Start of Dataset content

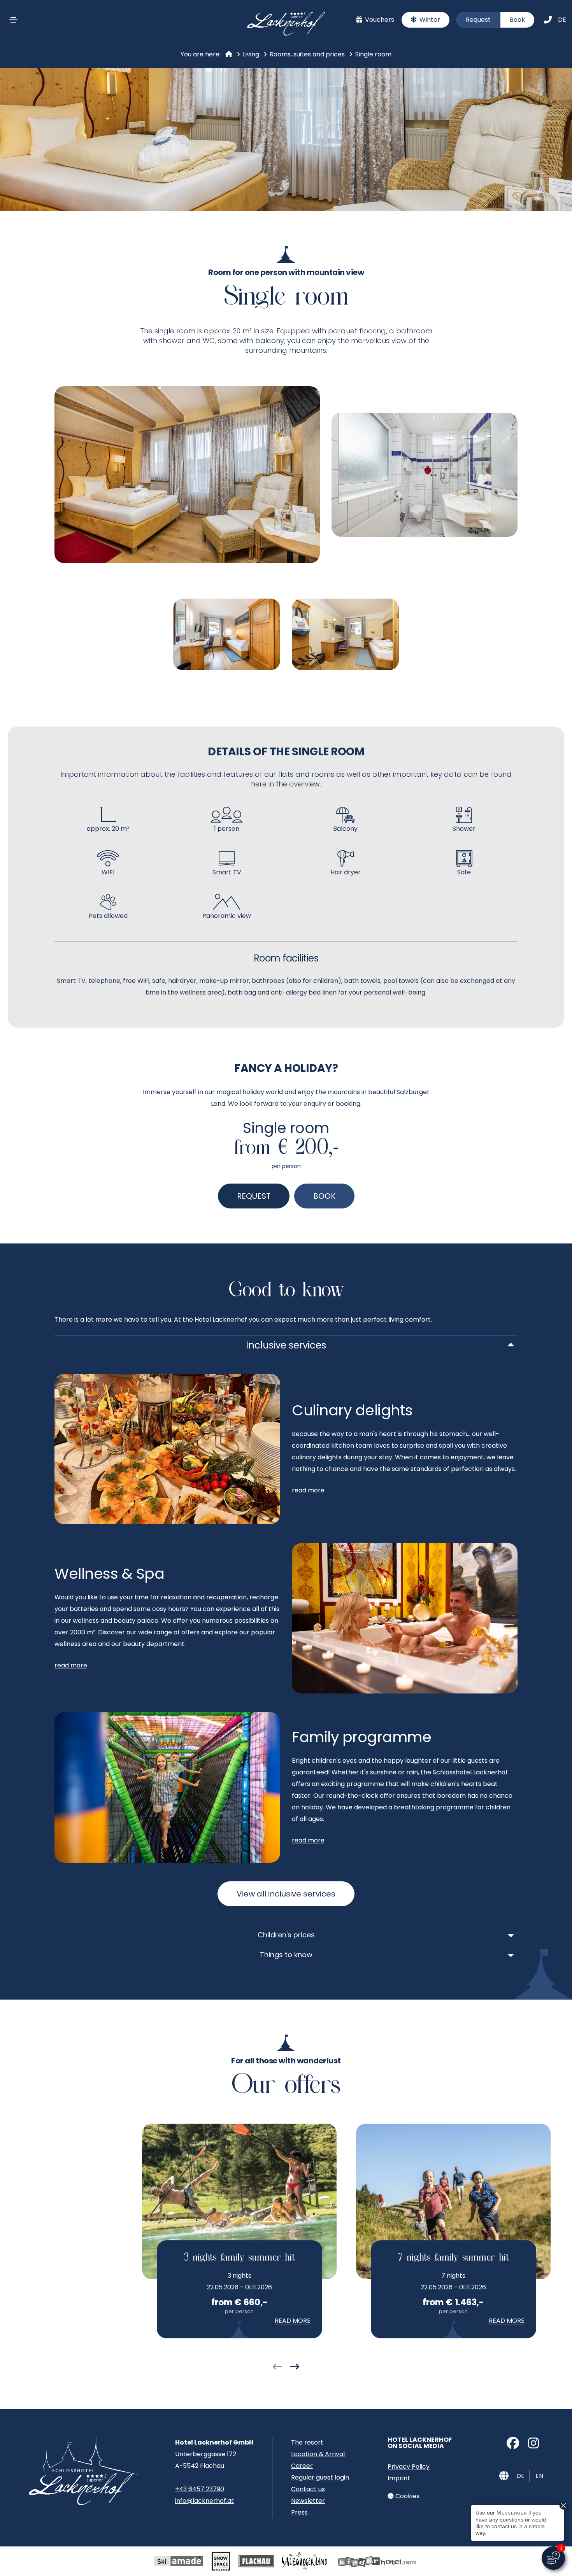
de (562, 19)
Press (299, 2512)
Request (478, 19)
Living (251, 54)
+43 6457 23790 (199, 2489)
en (539, 2475)
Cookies (406, 2496)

End of Dataset content

**About this task**
Retype every record as it stands. None of the pictures should appear.

**Response**
de (562, 19)
Press (299, 2512)
Request (478, 19)
Living (251, 54)
+43 6457 23790 (199, 2489)
en (539, 2475)
Cookies (406, 2496)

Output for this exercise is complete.